■ EINTRÄGE IM DATENSATZ:
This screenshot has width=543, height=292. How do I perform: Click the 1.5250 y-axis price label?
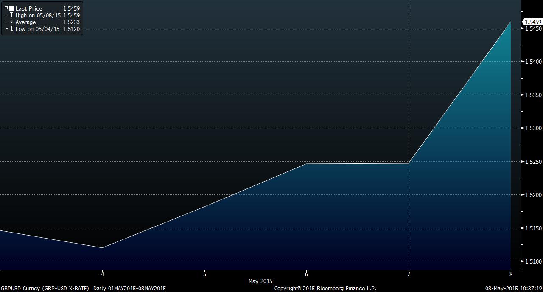pyautogui.click(x=532, y=162)
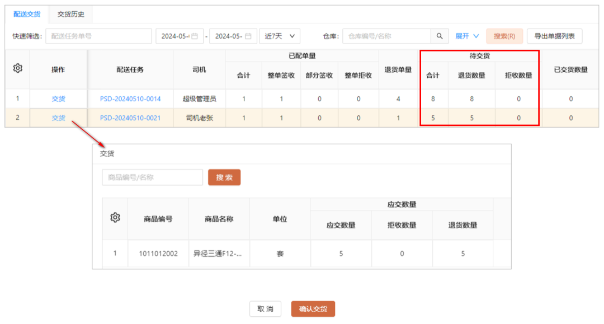This screenshot has width=604, height=324.
Task: Click the 搜索(R) button
Action: pos(504,36)
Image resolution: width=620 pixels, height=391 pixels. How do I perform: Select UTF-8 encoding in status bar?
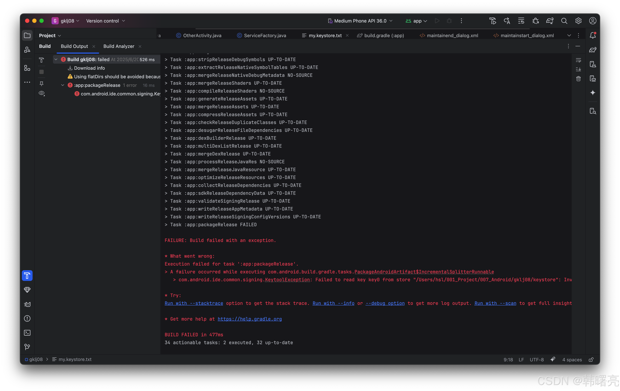[537, 359]
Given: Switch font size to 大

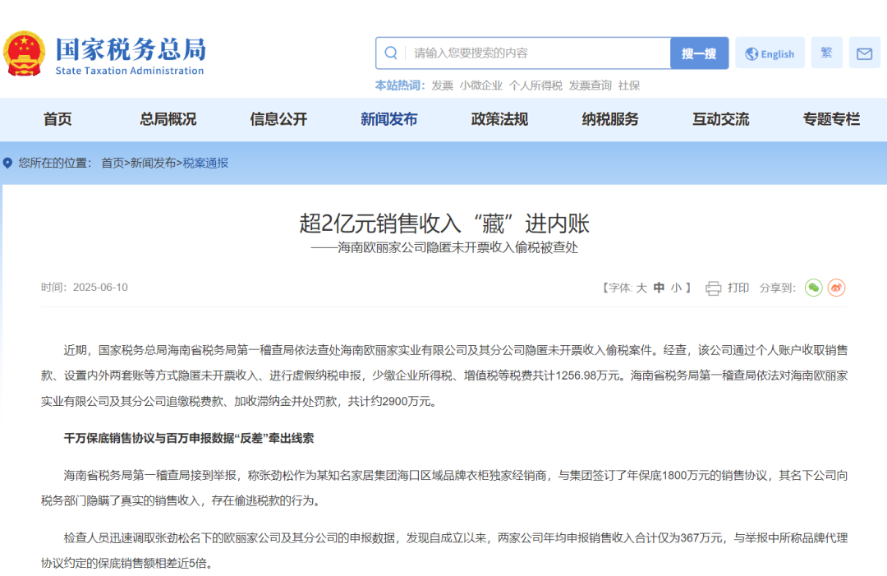Looking at the screenshot, I should click(641, 288).
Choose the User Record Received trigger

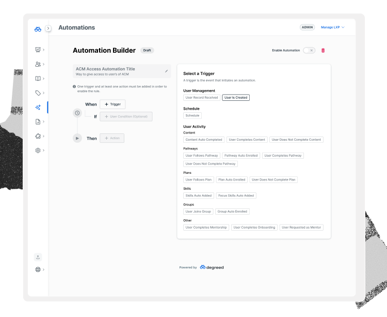click(202, 98)
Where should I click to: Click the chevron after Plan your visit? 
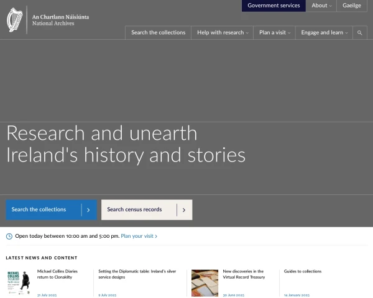pyautogui.click(x=156, y=237)
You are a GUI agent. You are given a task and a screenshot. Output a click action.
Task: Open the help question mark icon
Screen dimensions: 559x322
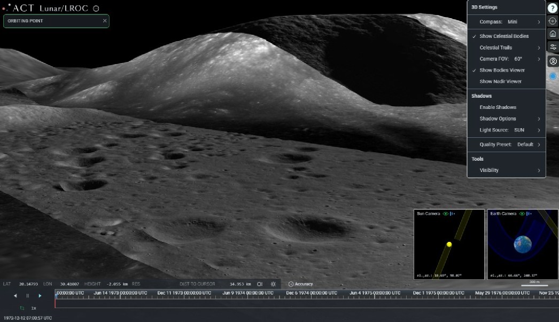[553, 8]
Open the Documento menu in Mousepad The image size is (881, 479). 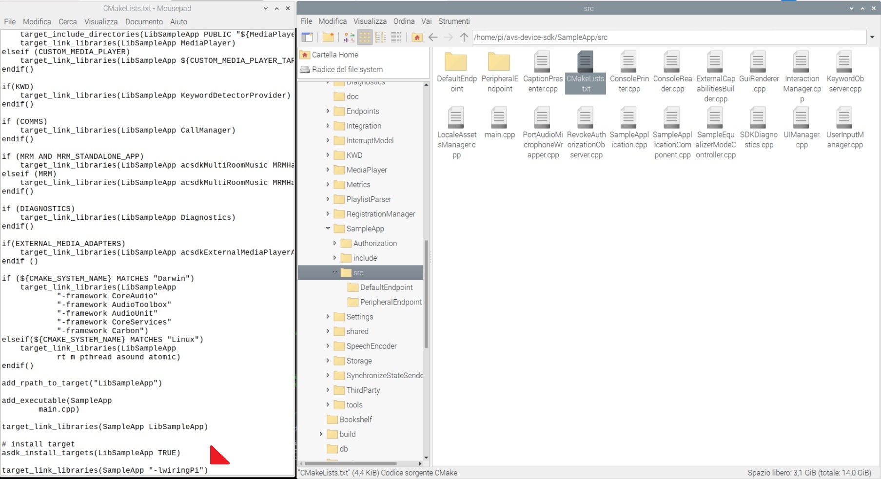144,21
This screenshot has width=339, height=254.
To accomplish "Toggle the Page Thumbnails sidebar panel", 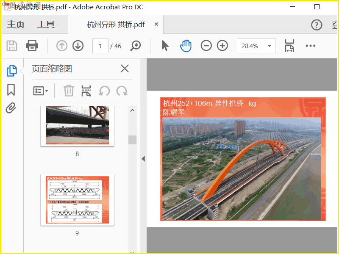I will [12, 71].
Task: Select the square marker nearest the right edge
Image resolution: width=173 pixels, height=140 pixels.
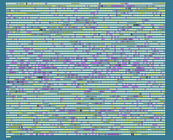Action: 153,27
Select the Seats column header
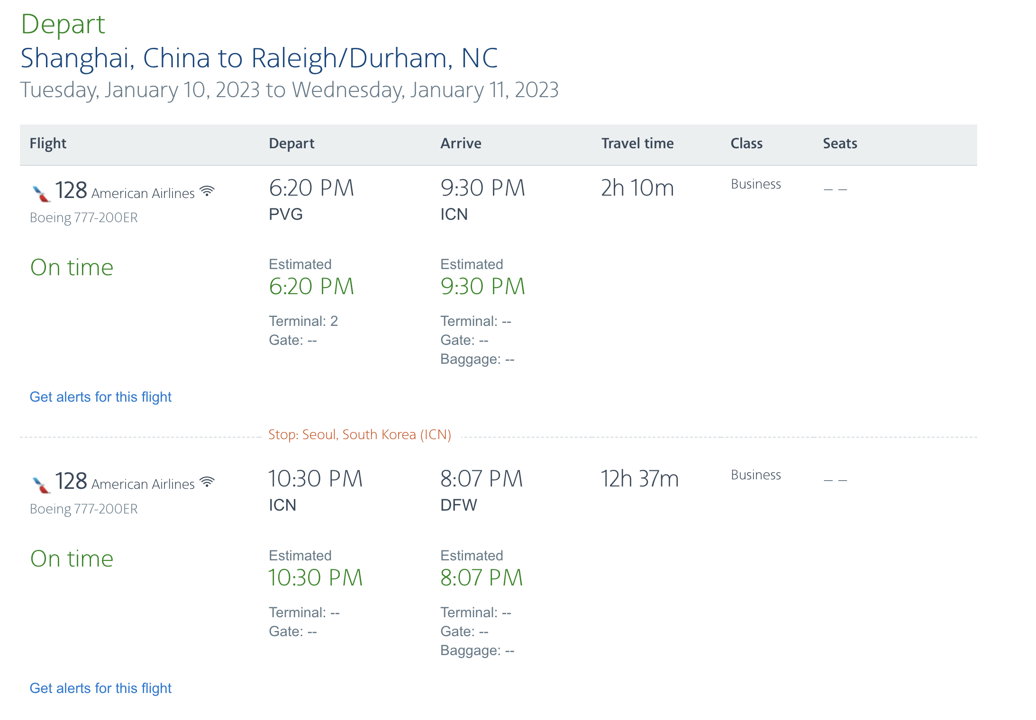The height and width of the screenshot is (720, 1036). tap(840, 144)
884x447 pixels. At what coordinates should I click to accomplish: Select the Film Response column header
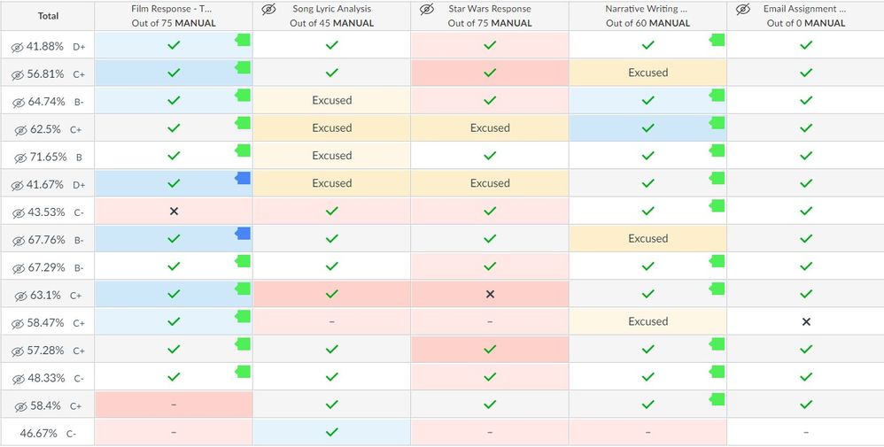[173, 16]
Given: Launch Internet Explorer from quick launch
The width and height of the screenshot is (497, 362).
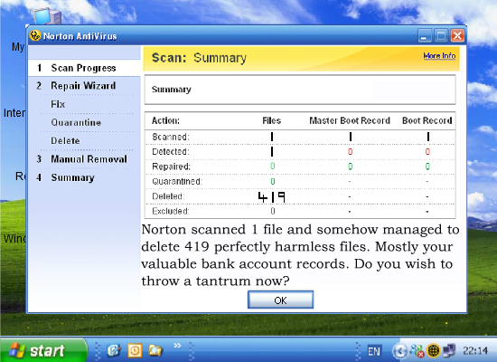Looking at the screenshot, I should 114,350.
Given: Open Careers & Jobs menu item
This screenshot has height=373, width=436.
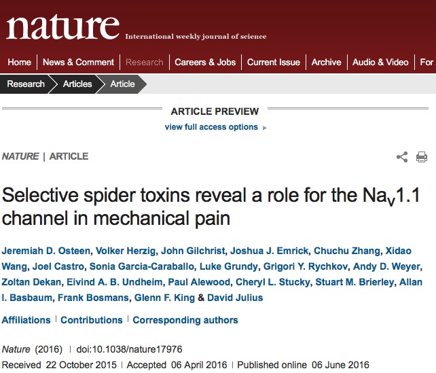Looking at the screenshot, I should click(205, 62).
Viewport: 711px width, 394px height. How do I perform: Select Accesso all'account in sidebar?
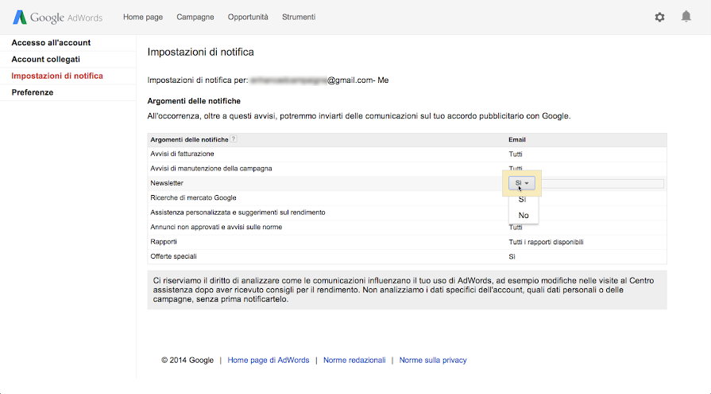[51, 43]
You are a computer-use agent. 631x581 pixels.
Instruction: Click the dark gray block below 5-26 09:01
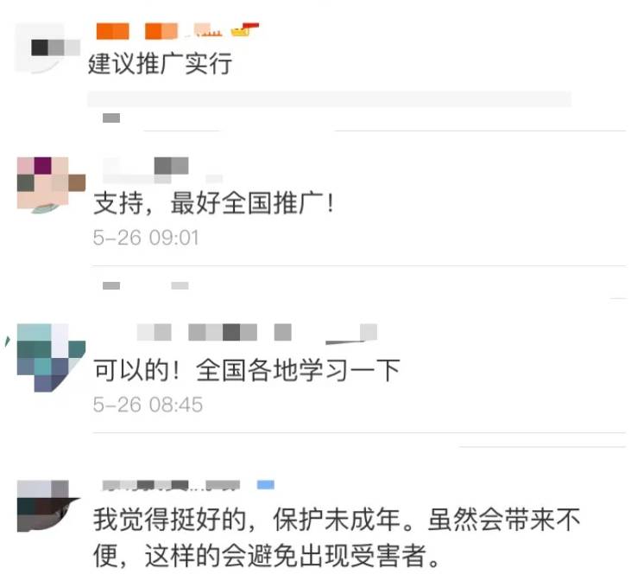(111, 285)
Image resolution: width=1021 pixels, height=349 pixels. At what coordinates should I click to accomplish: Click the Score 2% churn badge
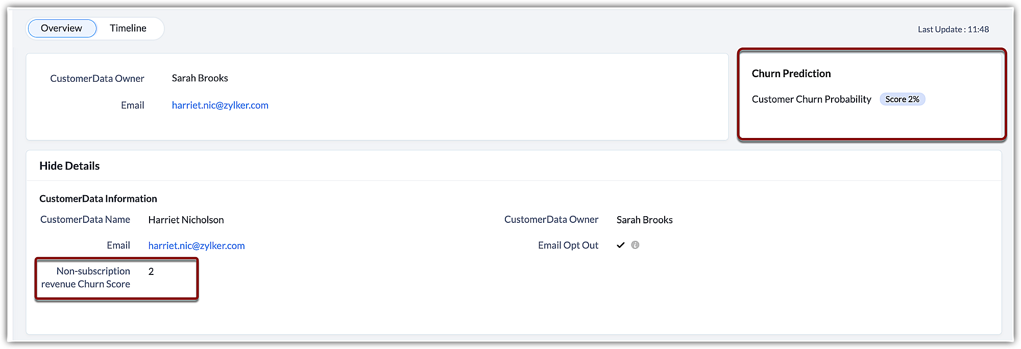tap(902, 99)
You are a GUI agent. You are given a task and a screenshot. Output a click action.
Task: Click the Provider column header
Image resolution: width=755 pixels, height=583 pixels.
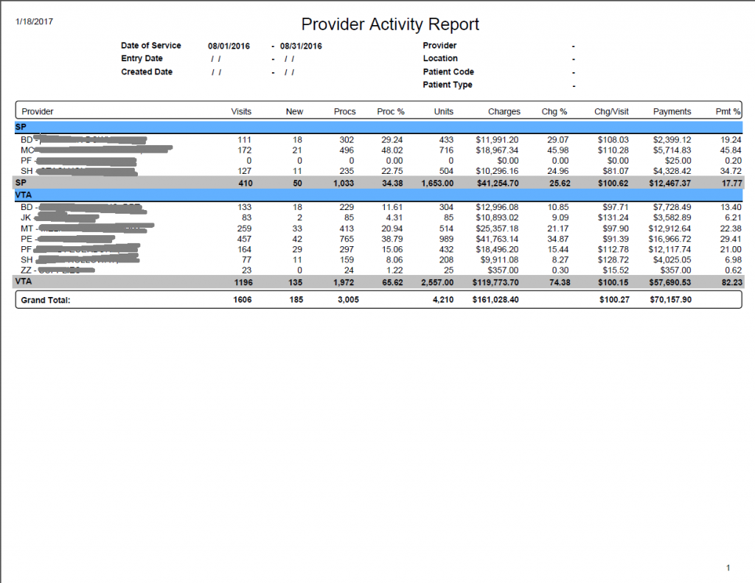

■ DEINE ANWEISUNGEN: Schreib die Zeilen von der Zeile mit „You are a computer-use agent. 631x581 pixels.“ bis zum Ende der Zeilen vollständig noch einmal hin und addiere dabei 124 zu jeder Koordinate in den Antworten. Die Bilder lässt du weg.

■ ANTWORT ZUR ÜBUNG:
You are a computer-use agent. 631x581 pixels.
Instruction: Click the dark gray block below 5-26 09:01
(235, 409)
Image resolution: width=1021 pixels, height=349 pixels. At what coordinates should I click to accomplish: Click the Score 2% churn badge
tap(1026, 223)
You are a GUI agent. You are given a task and a screenshot. Output a click action.
Task: Click the Provider column header
Image resolution: width=755 pixels, height=583 pixels.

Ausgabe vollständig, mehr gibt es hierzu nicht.